Gestern Abend, kurz vorm Einschlafen, schon fast im Dämmerzustand, hatte ich eine tolle Idee für einen Artikel. Ich weiß noch, dass ich den Text schon grob im Kopf skizzierte, mir ein paar kleine Storys zurechtlegte, die ich einpflegen könnte. Und dann dachte ich noch kurz: Sollte ich mir diese Idee nicht aufschreiben?

Aber jetzt noch einmal wacher zu werden, mich umzudrehen, eine Notiz zu machen… Das erschien mir sehr anstrengend und mühsam. Ich entschied mich also dagegen, denn so eine brillante Idee würde ich doch nicht vergessen. Sicher würde ich am nächsten Morgen mit der Idee im Kopf aufwachen und könnte sie dann beim ersten Kaffee schreiben.

Du kannst dir sicher denken, was passiert ist? Seit einer halben Stunde sitze ich hier und versuche zu rekonstruieren, worüber ich da gestern Nacht nachgedacht habe. Welche unglaubliche Idee mir da gekommen war. Ich weiß noch, wie attraktiv ich es fand, sie zu schreiben und wie attraktiv ich sie auch für meine Leser*innen hielt.

Aber jetzt scheint es mir, als sei die Idee weg. Mein Gehirn fand sie wohl doch nicht so brillant, dass es sie hätte speichern müssen. Tja. Das Gute daran: Vermutlich hat mein Gehirn recht und die Idee war eine Idee von vielen. Es wird nichts passieren, wenn ich sie heute nicht schreibe und die Welt wird nicht untergehen, selbst wenn ich sie nie schreibe.

Die Ideen von heute und ihre Haltbarkeit

Es gibt Menschen, die haben in jedem Raum einen Notizblock und einen Stift herumliegen, damit sie sich ihre großartigen Ideen sofort aufschreiben können. Auf diese Weise gehen die Heureka-Momente nicht verloren, man hat sie konserviert und kann sie durchdenken, die Ideen weiterverfolgen.

Ich habe eine Ideenliste für meinen Blog, denn ich gehe mit meiner Content-Brille durch die Welt und finde grundsätzlich an fast jedem Gedanken, auf dem ich länger herumdenke, etwas Erzählenswertes. Aber diese Ideen-Liste ist lang und viele dieser Themen liegen da schon seit Jahren. Ich habe sie nie geschrieben.
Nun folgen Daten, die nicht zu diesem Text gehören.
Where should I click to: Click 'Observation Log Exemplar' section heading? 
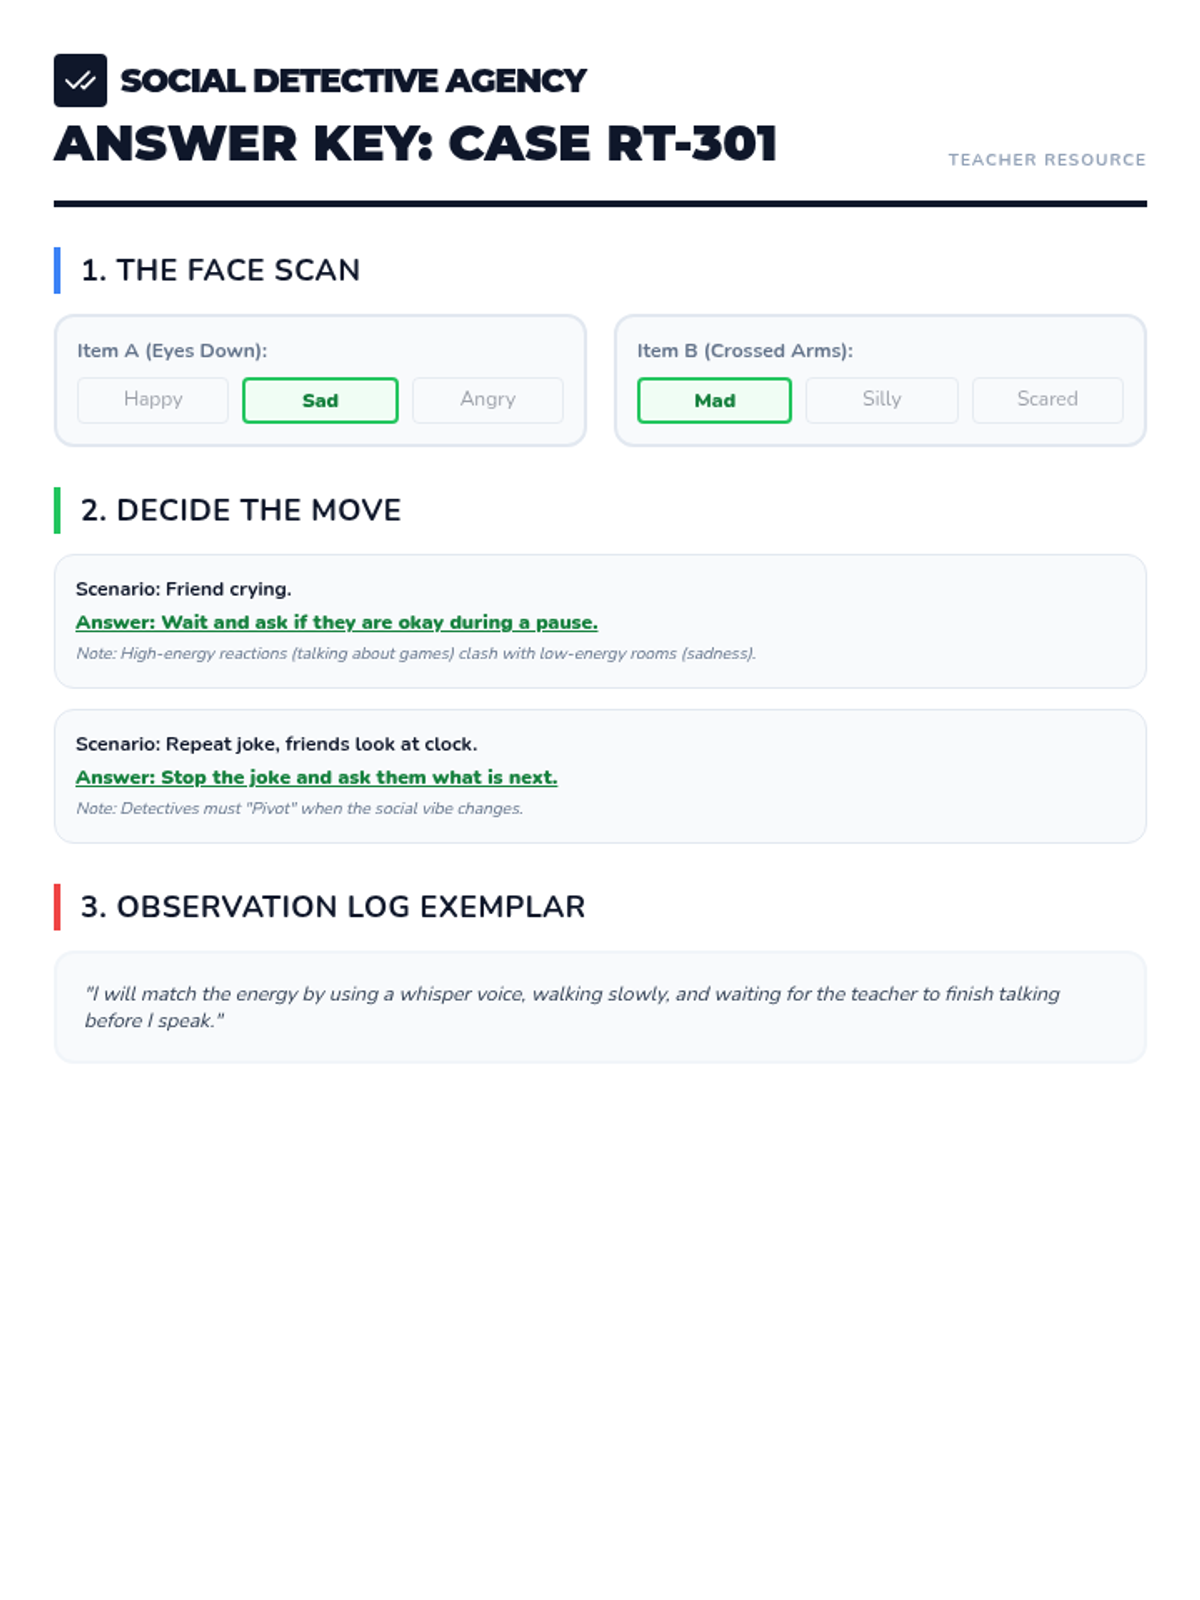[x=333, y=907]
Was ist also mit all den tollen Gedanken und Ideen, die nie umgesetzt werden? Die Scanner-Persönlichkeiten haben sie vielleicht in ihr großes Konzept-Buch geschrieben, weil sie das bei Barbara Sher gelesen haben. Andere gehen ihre Liste vielleicht ab und zu durch, wenn sie Inspiration suchen.

Aber wenn eine Idee oder ein Thema schon seit Jahren unbearbeitet auf der Liste steht… Dann muss es doch eh gänzlich neu gedacht werden, oder? Denn dann haben wir uns verändert, unsere Sicht auf die Welt, auf das Thema – wäre doch schlimm, wenn nicht. Also ist die Idee von damals nicht mehr so Heureka-mäßig aufgeladen. Das ist jedenfalls bei mir so.

Klar, wenn ich strategisch blogge, dann kann ich jedes Thema nachrecherchieren und so schreiben, wie es gerade passt. Aber wenn ich spontan und intuitiv blogge, dann funktioniert das nicht. Dann ist der Moment des Schreibens nach kurzer Zeit vorbei, dann brauche ich einen neuen Zugang dazu, muss die Idee noch mal haben. Sonst ist sie nicht mehr attraktiv.

Loslassen

Was passiert also, wenn ich meine Ideen nicht aufschreibe? Wenn ich sie nicht weiterdenke, nicht in Worte fasse, nicht mit Geschichten anreichere? Und auch nicht als losen Gedanken auf meine Themen-Liste schreibe?

Ich denke, es passiert gar nichts. Denn egal, wie brillant meine Idee gestern Nacht auch war: sie hat es nicht über den Status „Idee“ hinausgebracht. Dafür habe ich jetzt diesen Text über das Loslassen geschrieben. Auch nicht schlecht. Und diese Gedanken hätte ich doch vielleicht nie gehabt, wenn ich mich an das Thema von gestern Nacht drangesetzt hätte.

Was auch immer passiert: Etwas zu tun ist auch immer eine Entscheidung gegen etwas anderes. Und andersherum: Eine nicht gesicherte Idee gibt dem nächsten Gedanken vielleicht genau den Platz, den er braucht. Ohne hätte, wenn und aber.